In Firebase storage, can I use db "get" rules?

Question

I'm trying to secure my Firebase (google cloud storage) files based on user data. In firestore, I use a rule based on getting database content (look up the uid in users table and match a field) and that's working fine. I'm trying to use the same kind of rules in firebase storage but in the simulator I get Error: simulator.rules line [12], column [17]. Function not found error: Name: [get].; Error: Invalid argument provided to call. Function: [get], Argument: ["||invalid_argument||"]. My rules look like this:

  match /b/{bucket}/o {
    function isAuth() {
      return request.auth != null && request.auth.uid != null
    }
    function isAdmin() {
      return isAuth() &&
      "admin" in get(/databases/$(database)/documents/users/$(request.auth.uid)).data.roles;
    }
    function clientMatch(client) { // expects user's "client" field to be ID of client
      return isAuth() &&
      client == get(/databases/$(database)/documents/users/$(request.auth.uid)).data.client;
    }
    match /P/Clients/{client}/{allPaths=**} {
      allow read, write: if isAdmin() || clientMatch(client);
    }
  }
}

Line 12 is the one beginning client == get, in clientMatch(). I haven't been able to tell whether these functions are only supported for Firestore (db) rules, or whether they should work for storage as well.

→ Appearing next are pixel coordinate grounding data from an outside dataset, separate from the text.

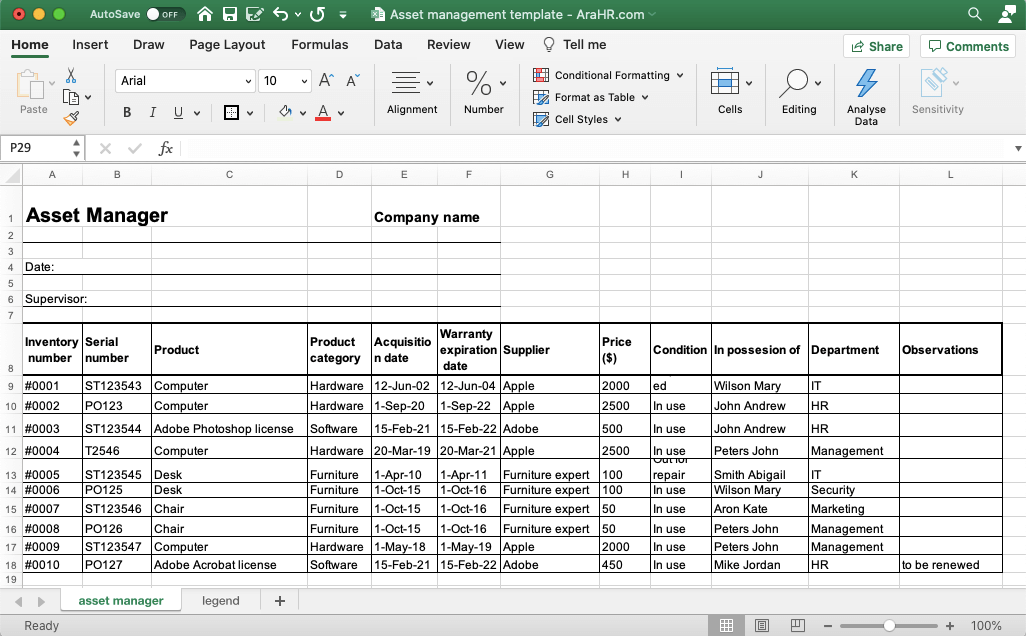Open the Analyse Data tool

click(866, 97)
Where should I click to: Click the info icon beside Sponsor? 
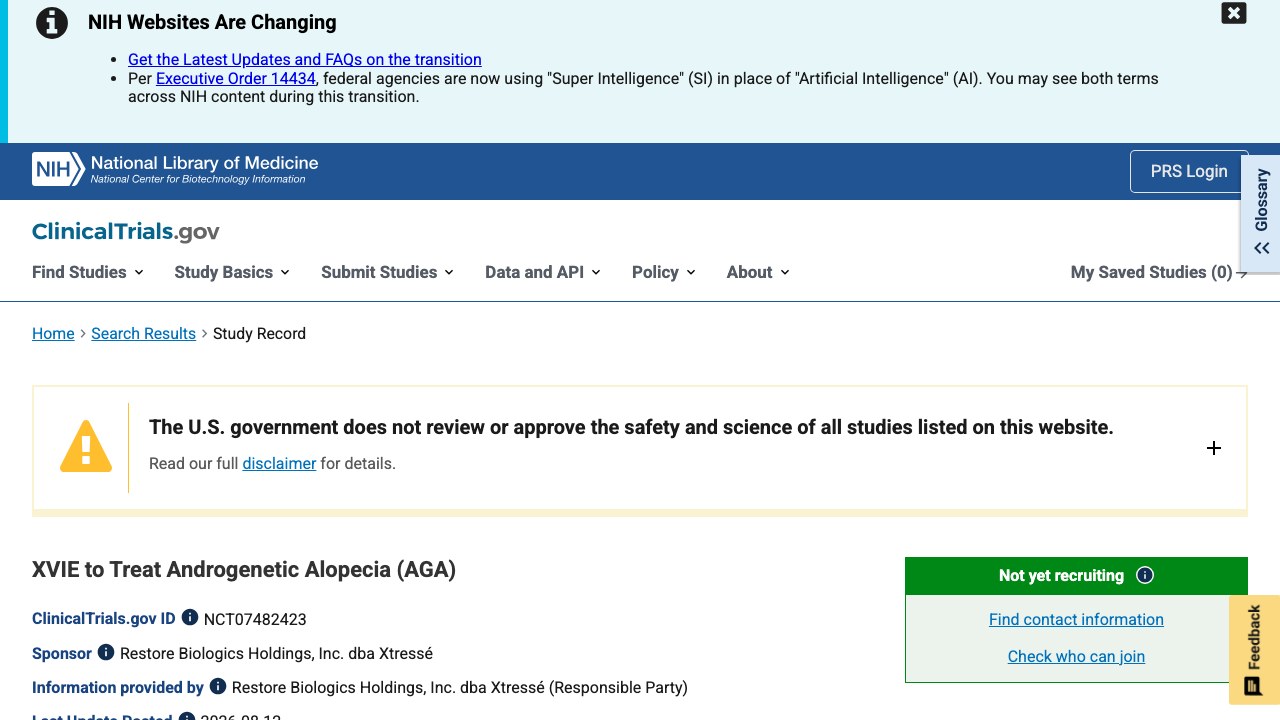pyautogui.click(x=106, y=652)
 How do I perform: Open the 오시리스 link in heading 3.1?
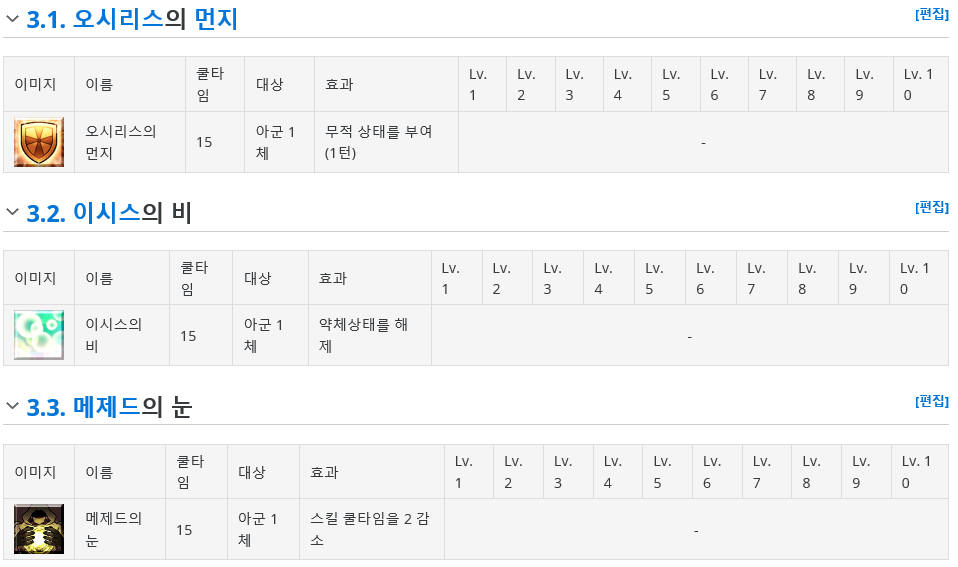[x=119, y=19]
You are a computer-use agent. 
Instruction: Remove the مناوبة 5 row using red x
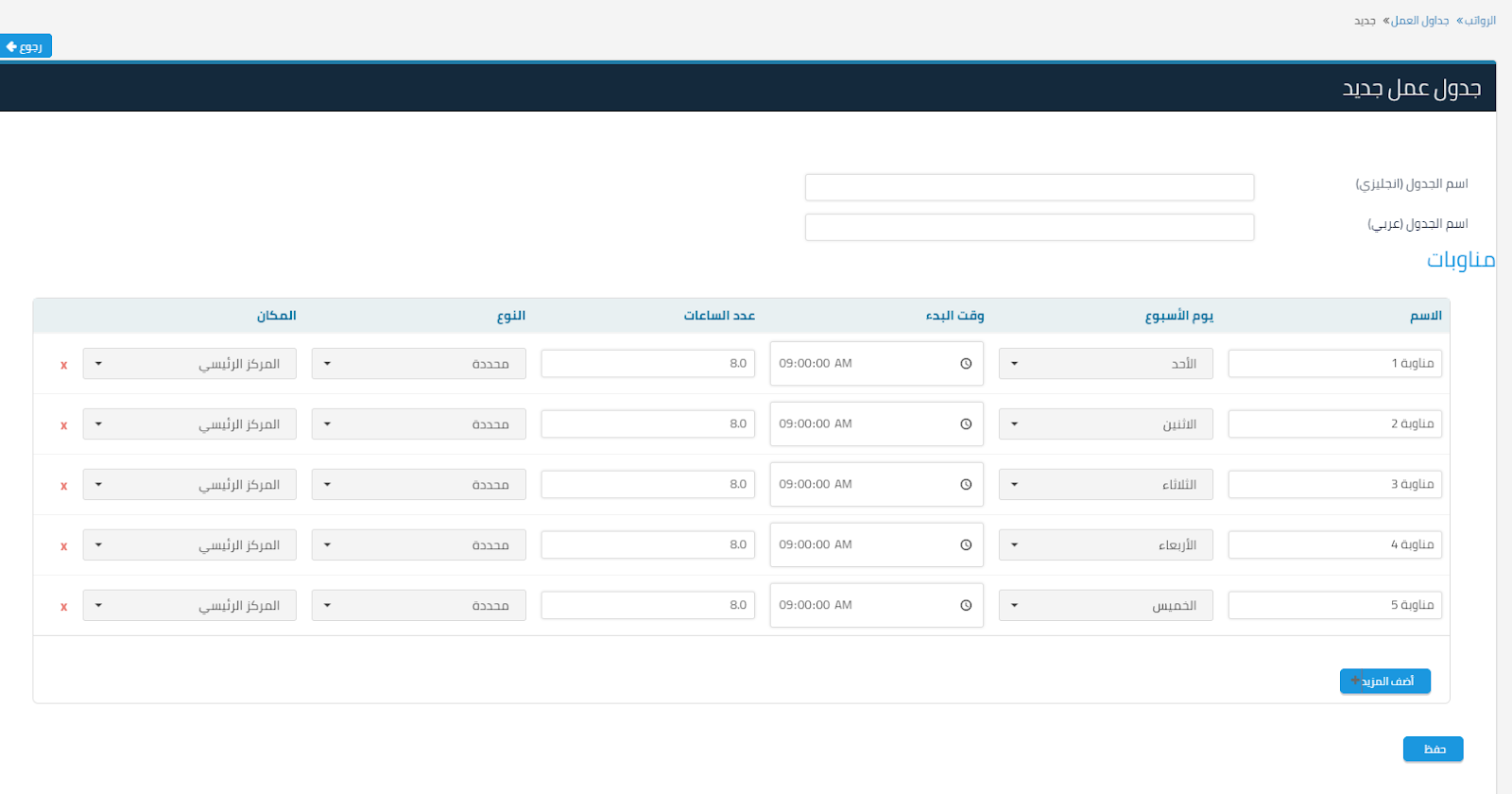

If this doesn't work, what are my options? How do people look up user data for Firebase storage security?

Answer 1

You currently can't reference Firestore documents in Storage rules. If you would like to see that as a feature of Storage rules, please file a feature request.

Consider instead using a Cloud Functions storage trigger to perform some additional checks after the file is uploaded, and remove the file if you find that it's not valid.